Comment on attachment 223686 [details] [diff] [review] patch v1 (proposal) (In reply to comment #10) > I was thinking it could go in the history tab; there is already plenty of room. > We can always change it later. I didn't put it here because the history tab is under the privacy panel and compacting database has nothing to do with privacy. (And this compact bookmarks too..) > I doubt we're going to surface the string "Places" in the UI much, it will be > confusing to many users. I would suggest just "Compact history database". OK > Personally, having a new interface seems like overkill to me. I suggest that > you just add it to nsINavHistory and to the same file. This service has all the > "shared" places functions already, for example, for querying. Will do that > At least for now, we should pop up a dialog box with something like "This > function will remove unused spaces from your history file. It may take over one > minute to complete." [OK] [Cancel] Will add that in the JS part of the code, with a checkbox to disable the prompt :) > There is some chance I'll move all the history DB functions to another thread, > in which case we can make some UI to actually go along with compaction. Could makes UI more consistent. Will resubmit another patch quickly taking into account your comments, thanks.
Attachment #223686 - Flags: review?(brettw)
Attached patch patch v2 (deleted) — Splinter Review
patch v2: Moved the button into Privacy->History, moved the c++ part into nsNavHistory, added a prompt (see comments 10-11) Will attach a new screenshot.
Attachment #223686 - Attachment is obsolete: true
Attachment #223687 - Attachment is obsolete: true
Attachment #223713 - Flags: review?(brettw)
Compact History Database is not something users will understand/care about, and its surfacing an implementation detail, which we should never do. Comment 9 suggests, at least to me, that unused space will be minimal. We should detect that this cleanup needs to happen, and directly prompt the user on shutdown once a week, instead of exposing a button for this case. This is UI that should never ship in a final product.

### Items:
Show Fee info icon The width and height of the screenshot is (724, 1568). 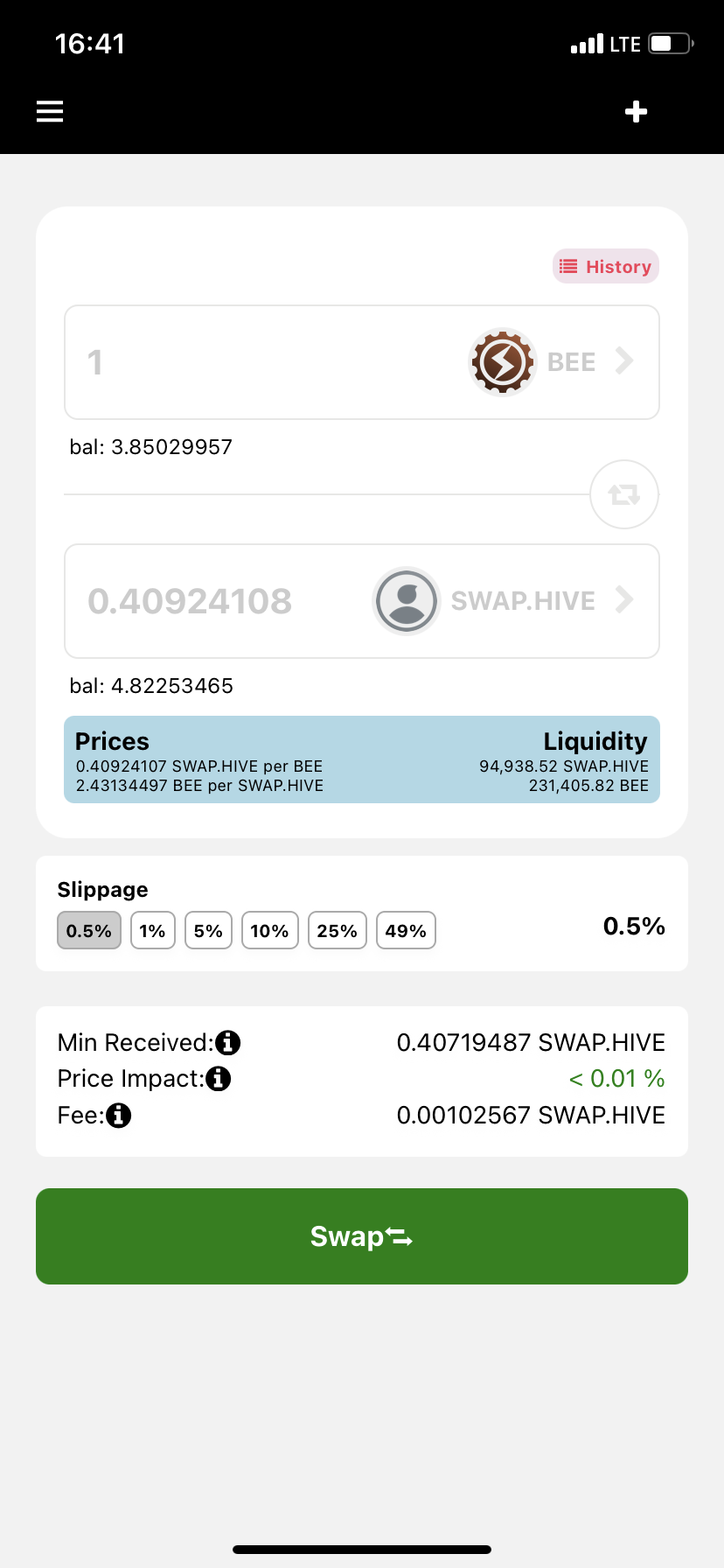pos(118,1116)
--
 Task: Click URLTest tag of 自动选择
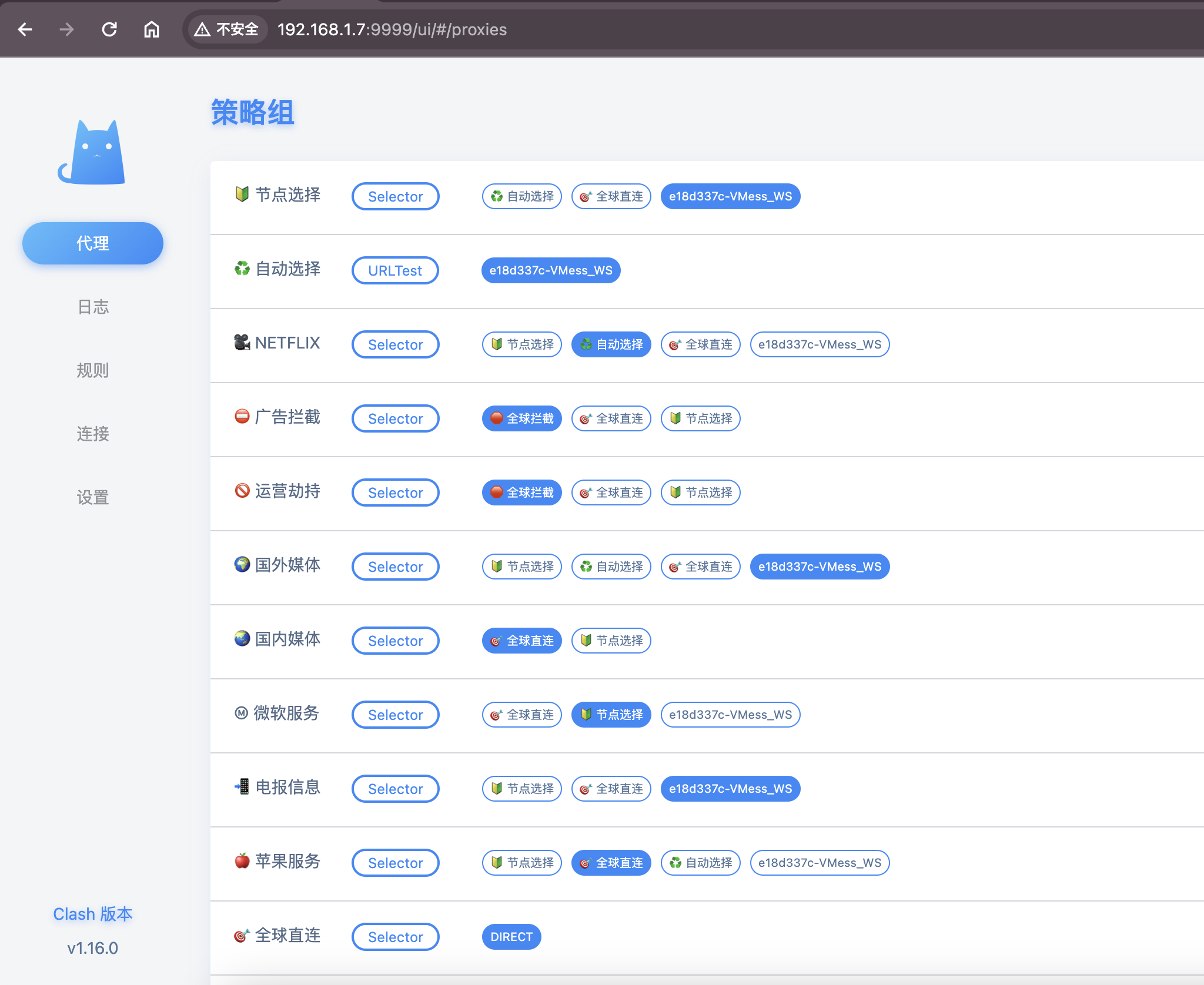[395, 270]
---
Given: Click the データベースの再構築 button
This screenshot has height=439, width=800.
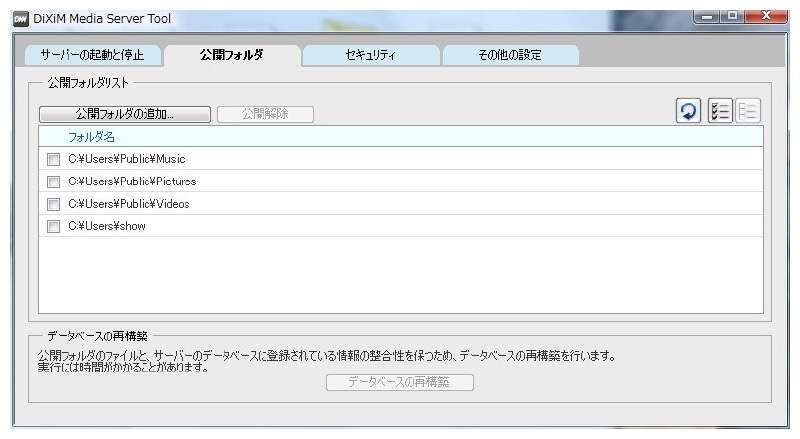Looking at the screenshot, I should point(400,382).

### Given exercise:
Output the passage of the patch discussion above word for word, starting with "Attached patch patch" and going on through "a final product.".

### Response:
Attached patch patch v2 (deleted) — Splinter Review
patch v2: Moved the button into Privacy->History, moved the c++ part into nsNavHistory, added a prompt (see comments 10-11) Will attach a new screenshot.
Attachment #223686 - Attachment is obsolete: true
Attachment #223687 - Attachment is obsolete: true
Attachment #223713 - Flags: review?(brettw)
Compact History Database is not something users will understand/care about, and its surfacing an implementation detail, which we should never do. Comment 9 suggests, at least to me, that unused space will be minimal. We should detect that this cleanup needs to happen, and directly prompt the user on shutdown once a week, instead of exposing a button for this case. This is UI that should never ship in a final product.